What Does the Delayed Release of Modernized NSRS Mean for Me?

I choose to look at this delay as a gift of time that will allow us to better prepare for the transition. My mantra from the start has been “Don’t be scared. Be prepared.” It should be instructional to us that if NGS is stepping back and delaying the implementation – in part because of its complexity – we should expect our own transition to the new datums to also be complex. The complexity of implementing the new datums is not only technical but also involves institutional workflow revisions and interagency cooperation and timing.

My recommendation to organizations that deal with any type of geospatial data is to start planning now if you haven’t already done so. The Wisconsin Spatial Reference System 2022 Task Force (WSRS2022), which I am actively involved with, has been chipping away at this issue for over three years. The mission of the WSRS2022 Task Force is to help ensure the successful implementation of the new reference systems across the state.

Image Supplied by the NGS

The Task Force is a resource, but the actual work of doing the data conversions and developing workflows specific to organizations will fall on our geospatial community.

How Do We Prepare for the New Datums If All the Details Haven’t Been Worked Out Yet?

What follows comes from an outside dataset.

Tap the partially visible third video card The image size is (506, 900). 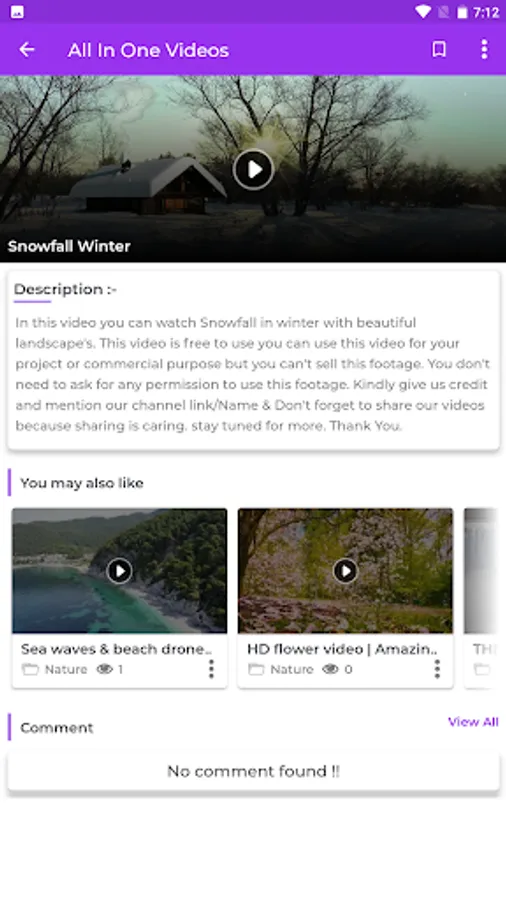[481, 597]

There are foundational elements that members of the geospatial community can work on now – even as a part of their normal organizational duties – that will ensure we’re all in a better position when the change happens. Here are a few suggestions on how to be better prepared:

  • Inventory your data, including both internal data and external data you depend on.
  • If a dataset does not have metadata associated with it, develop it now.
  • Assign a priority or rate how critical each dataset is to your operation.
  • Decide if each dataset will need to be converted. Some data is not worth the effort, and some can tolerate approximate “on the fly” transformations and still function as needed.
  • Identify all the software you use that either does reprojections or transformations or even views geospatial data and be prepared to assess if the software vendor is prepared to update the software if it is critical to your organization.
  • Share that list of software with the WSRS2022 Task Force so we can pass it on to the NGS, who is communicating with software vendors regarding their preparedness.
  • Do you maintain your own control network? Examine what would be needed to link your network to the “best” NSRS passive or CORS stations.
  • Consider obtaining GPS observations on critical survey marks that control your long-term infrastructure or systemwide projects and submitting OPUS shared solutions to the NGS GPS on Benchmarks program. The deadline for submission to this program has been extended until December 21, 2022.
  • To identify survey mark candidates for GPS on Benchmarks observations, think “what marks will require accurate (small error estimates) horizontal or vertical coordinates or elevations in the new 2022 datums to support my project or system needs?” With the time dependent nature of the new datums, any mark with observations older than 10 years may be found in the NGS database but will have higher error estimates associated with them which may not support your needs.
  • Consider implementing a program to systematically obtain GPS observations on critical marks every 10 years.
  • Include contract language and budget for a robust set of physical survey control marks in all your future projects to ensure that projects can be brought forward to the new datums when needed.
  • Consider requiring project control surveys include GPS on Benchmarks observations and submittal to NGS.
  • Last but not least, start a dialog with organizations and agencies that are the custodians of any external data your organization depends on.